"""

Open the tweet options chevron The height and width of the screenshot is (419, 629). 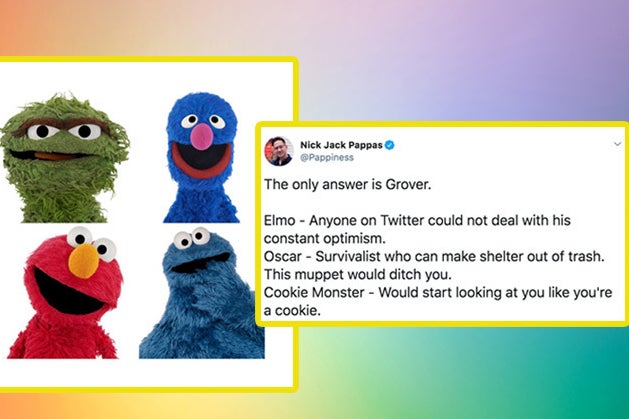click(x=617, y=144)
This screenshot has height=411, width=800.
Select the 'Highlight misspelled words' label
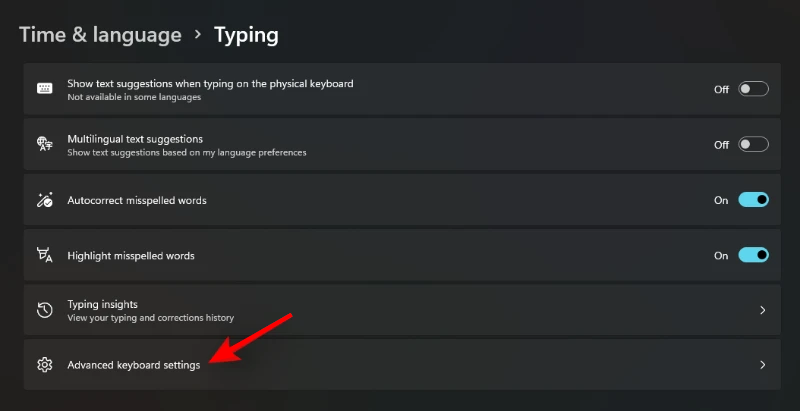pyautogui.click(x=130, y=256)
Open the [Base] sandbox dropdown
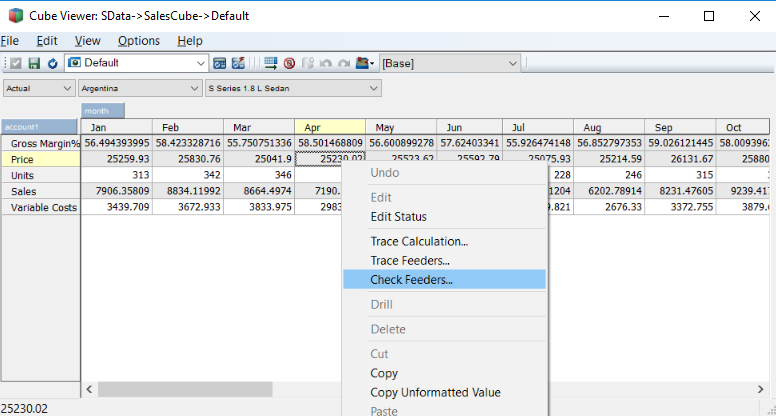 (514, 63)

"""

> [PROBLEM STATEMENT]
Every line from the one containing "Select the 'Highlight misspelled words' label" through the end of the entries above is to be copied exactly; pictures are to be left out.

> [ANSWER]
Select the 'Highlight misspelled words' label
pyautogui.click(x=130, y=256)
Open the [Base] sandbox dropdown
 (514, 63)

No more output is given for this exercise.